Back from sabbatical – let the election commence!

As those of you who follow me on Twitter will know, I have largely been avoiding all social media for the past few months, as I have been on a research-focused sabbatical since September. This has provided a fantastic period for me to reflect and start new research projects, but now I am back and feeling refreshed ready for what promises to be one of the most exciting years in British politics in recent decades.

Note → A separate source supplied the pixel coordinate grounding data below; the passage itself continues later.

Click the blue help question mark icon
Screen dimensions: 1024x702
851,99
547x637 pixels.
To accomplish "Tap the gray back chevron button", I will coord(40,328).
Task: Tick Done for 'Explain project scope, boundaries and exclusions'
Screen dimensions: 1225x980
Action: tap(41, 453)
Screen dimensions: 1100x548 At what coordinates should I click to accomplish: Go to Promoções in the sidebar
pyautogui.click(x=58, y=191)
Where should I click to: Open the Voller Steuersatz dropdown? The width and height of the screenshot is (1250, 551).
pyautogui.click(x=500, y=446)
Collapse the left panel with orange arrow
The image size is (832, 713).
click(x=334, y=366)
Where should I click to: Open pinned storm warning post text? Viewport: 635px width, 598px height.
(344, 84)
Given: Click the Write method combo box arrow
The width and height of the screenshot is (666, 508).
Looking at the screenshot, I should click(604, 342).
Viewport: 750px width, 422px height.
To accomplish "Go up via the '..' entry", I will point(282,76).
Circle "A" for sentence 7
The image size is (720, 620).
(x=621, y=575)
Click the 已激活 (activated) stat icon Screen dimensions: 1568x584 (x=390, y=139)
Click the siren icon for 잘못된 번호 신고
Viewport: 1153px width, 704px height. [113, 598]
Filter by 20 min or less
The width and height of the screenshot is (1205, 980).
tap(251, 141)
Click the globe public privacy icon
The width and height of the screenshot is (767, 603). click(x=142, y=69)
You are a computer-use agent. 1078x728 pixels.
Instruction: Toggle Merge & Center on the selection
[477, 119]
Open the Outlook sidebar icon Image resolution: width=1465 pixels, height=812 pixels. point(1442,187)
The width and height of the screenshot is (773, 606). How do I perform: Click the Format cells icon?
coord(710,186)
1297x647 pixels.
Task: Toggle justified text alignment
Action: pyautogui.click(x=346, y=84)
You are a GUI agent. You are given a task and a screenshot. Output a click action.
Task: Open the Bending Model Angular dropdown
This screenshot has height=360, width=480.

One of my new year’s resolutions was to blog a bit more, as I think it is a great way to get early versions of research work or just odd ideas down on (virtual) paper. In that spirit, I wanted to reflect briefly on a few things that strike me about the upcoming election. No particular order, but five points of interest that could become more prominent in the coming months:

  • The focus of the political class has never been so divided. Yesterday, it seemed that both major political parties were running with two versions of the same election slogan, roughly “Your have four more months to save…” For the Conservatives, the conclusion of the sentence was the economy. For Labour, it was the NHS. Within a few hours, predictably, Nigel Farage, popped up saying that the election was really about immigration. There is a very clear battle to set the agenda for the election, and the result might well play a defining role in who wins it.
  • This election will be about segmentation, both geographical and social. My guess is that the total number of votes won by the various parties will play only a limited role in generating the outcome of the election. What might be far more important is how efficiently parties are able to concentrate their vote in the particular places they need them to  win seats. Which leads me to the next important point…
  • Opinion polling is going to change. It was great to see Chris Hanretty’s excellent election prediction work featured on Newsnight yesterday evening. The decline of universal national swing has opened the door for a whole host of new prediction techniques – most famously espoused by Nate Silver in the US – that draw on more complex statistical models and broader datasets. The coverage these methods are getting really demonstrates that the Gallopian paradigm of public opinion research (purportedly, seeking to sample the voice of the nation) is under attack. Instead, there is a growing interest in sub-samples and specific groups deemed to be of importance to the outcome. Prediction is also increasingly probabilistic in nature.
  • That said, the mass is not quite dead. Labour has claimed that they will base their campaign around talking to people and employ social media to mobilise activists. This is certainly a good approach for a party that lacks the financial resources of its rival. However, Labour risks neglecting the important lesson of Obama’s use of activism in the US. His success was not just in mobilising activists, but building links between his keenest supporters and the apolitical mainstream. This worked at two levels. The obvious tangible example was in fundraising, where Obama harnessed his support-base’s willingness to give as a mechanism to compete for mainstream voters. He also effectively mobilised his activists to do direct contact campaigning. But additionally, and as importantly, he built symbolic links between what his activists felt about the campaign and what mainstream America felt about politics. Of course, we can question the extent to which Obama actually “did this”, as opposed to it being created by broader political, economic and social patterns. But it was vital.
  • Pre-election will matter post-election. The Liberal Democrats might argue that the public haven’t been entirely fair to them this parliament. After all, no modern Westminster politicians have any real experience of coalition government, which inevitably involves compromises. And, given the number of 2010 Liberal Democrat voters likely to move to Labour in 2015, the supreme irony is that Ed Miliband’s chances of ending up in Downing Street are only really still standing because of Nick Clegg’s veto of boundary changes. Yet the Liberal Democrats were astonishingly naïve. During the 2010 election, they emphasised policies (notably tuition fees), which it very soon became clear were not their top priorities in coalition negotiations. One lesson from the 2010-15 is that parties will need to think a lot more carefully about their post-election game plan, and how this links to what they say during the campaign.

As I said, just some sketchy thoughts. But I am going to try to blog more in the coming months.

I will also be posting some provisional findings from my sabbatical work in the next few weeks, a big data analysis of 37 million words published by UK think tanks in the past decade.